Questa settimana 6 donne sono morte, uccise dal marito o dal compagno.
Femminicidi che, secondo il procuratore generale della Cassazione Giovanni Salvi, rappresentano una vera e propria emergenza nazionale. Nel nostro Paese si parla troppo poco di violenza di genere, è qualcosa che tocca gli animi della gente perché con paura si pensa che quella donna potrebbe essere nostra madre, sorella, figlia.
Ma è qualcosa di talmente aberrante che spesso, purtroppo, si preferisce ignorare, e ci scandalizza solo di fronte all’ennesimo caso di violenza domestica letto sul giornale.
Il codice rosso è un passo avanti, le donne devono essere sentite dal pm entro 3 giorni dall’iscrizione della notizia di reato, sono stati introdotti reati come il revenge porn, cioè la diffusione illecita di immagini sessualmente esplicite, il matrimonio forzato e la deformazione del volto.
Ma non è abbastanza, l’approccio deve essere culturale.

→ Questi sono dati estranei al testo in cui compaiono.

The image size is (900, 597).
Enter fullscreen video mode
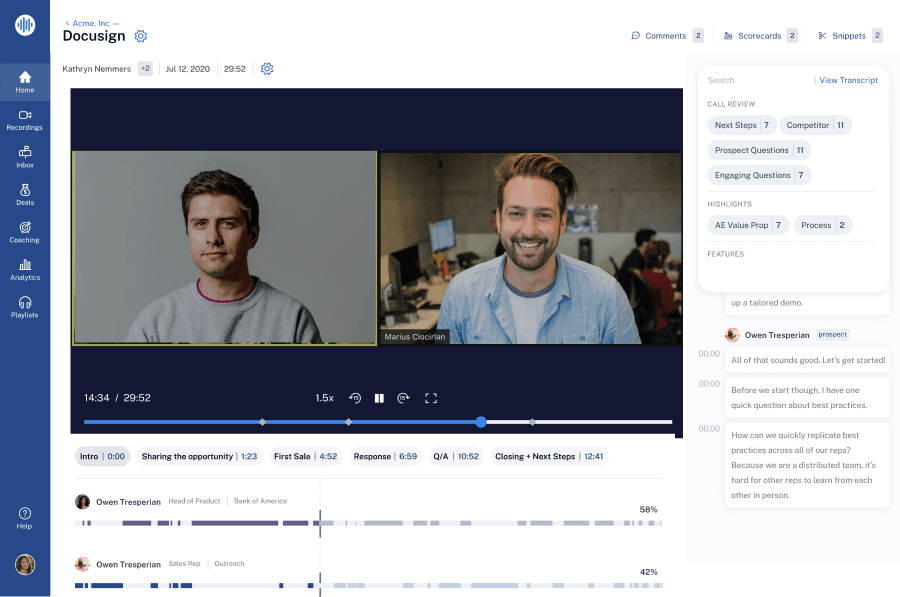tap(431, 398)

Dobbiamo iniziare a chiederci perché alcuni uomini pensano che la compagna o moglie sia di loro possesso. Dobbiamo dare alle donne una buona retribuzione, un lavoro sicuro, un’indipendenza economica, dare loro la possibilità di essere mamme e lavoratrici senza essere obbligate a scegliere tra essere l’una o l’altra. E dobbiamo dare tutti gli strumenti a nostra disposizione nell’immediato, quando una donna si trova in pericolo e chiede aiuto.
Per questo credo che un training adeguato per tutti gli operatori sia fondamentale, sopratutto per le forze dell’ordine, che non smetterò mai di ringraziare per il loro lavoro e per la sensibilità che in molti casi hanno dimostrato quando si sono trovati davanti ad una donna in pericolo. Molti progressi sono stati fatti negli anni: penso al protocollo EVA della Polizia di Stato che ha codificato in linee guida le Best Practice per la gestione degli interventi legati alla violenza di genere in caso di primo intervento degli addetti al controllo del territorio, attraverso la elaborazione di una “Processing Card” composta di schede che i poliziotti devono compilare ed inserire negli archivi informatici di polizia quando intervengono a seguito di segnalazione di violenza di genere.

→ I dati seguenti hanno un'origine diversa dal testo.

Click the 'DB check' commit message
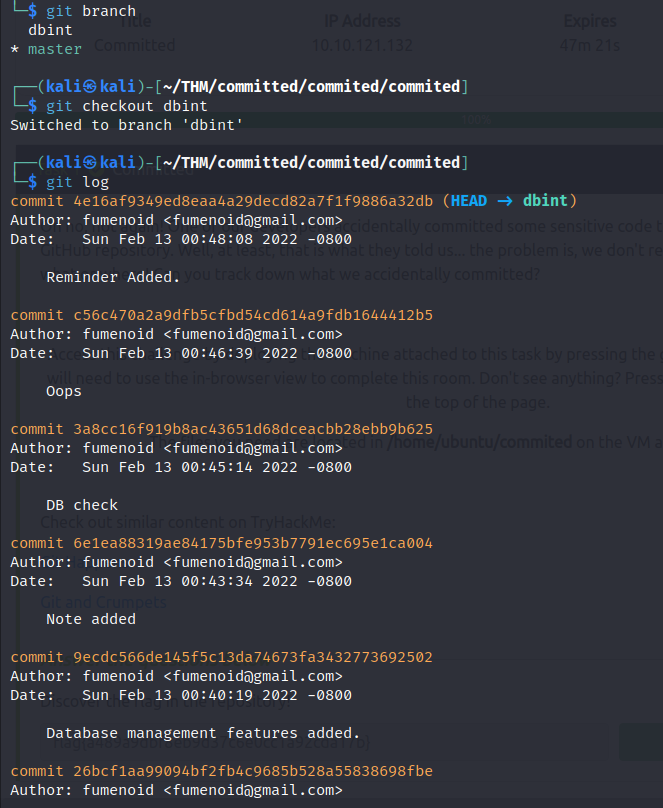The height and width of the screenshot is (808, 663). point(82,505)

Ma si può e si deve fare di più. L’approccio non deve basarsi sulla sensibilità del singolo, ma su standard specifici che possono valutare nell’immediato, il grado di pericolosità in cui si trova la donna (e purtroppo molto spesso anche minori). Training adeguato, standardizzazione dell’approccio e condivisione di informazioni.
Sopratutto le informazioni sono fondamentali, e a volte ci sono strumenti che purtroppo non sono nemmeno conosciuti, come il 1522, il numero di emergenza contro la violenza domestica.
E’ attivo 24 ore su 24, tutti i giorni dell’anno ed è accessibile dall’intero territorio nazionale gratuitamente, sia da rete fissa che mobile. Le operatrici telefoniche dedicate al servizio forniscono una prima risposta ai bisogni delle vittime di violenza di genere e stalking, offrendo informazioni utili e un orientamento verso i servizi socio-sanitari pubblici e privati presenti sul territorio nazionale ed inseriti nella mappatura ufficiale della Presidenza del Consiglio – Dipartimento Pari Opportunità. Il 1522, attraverso il supporto alle vittime, sostiene l’emersione della domanda di aiuto, con assoluta garanzia di anonimato. I casi di violenza che rivestono carattere di emergenza vengono accolti con una specifica procedura tecnico-operativa condivisa con le Forze dell’Ordine.
Diffondete questo numero, potrebbe salvare una vita.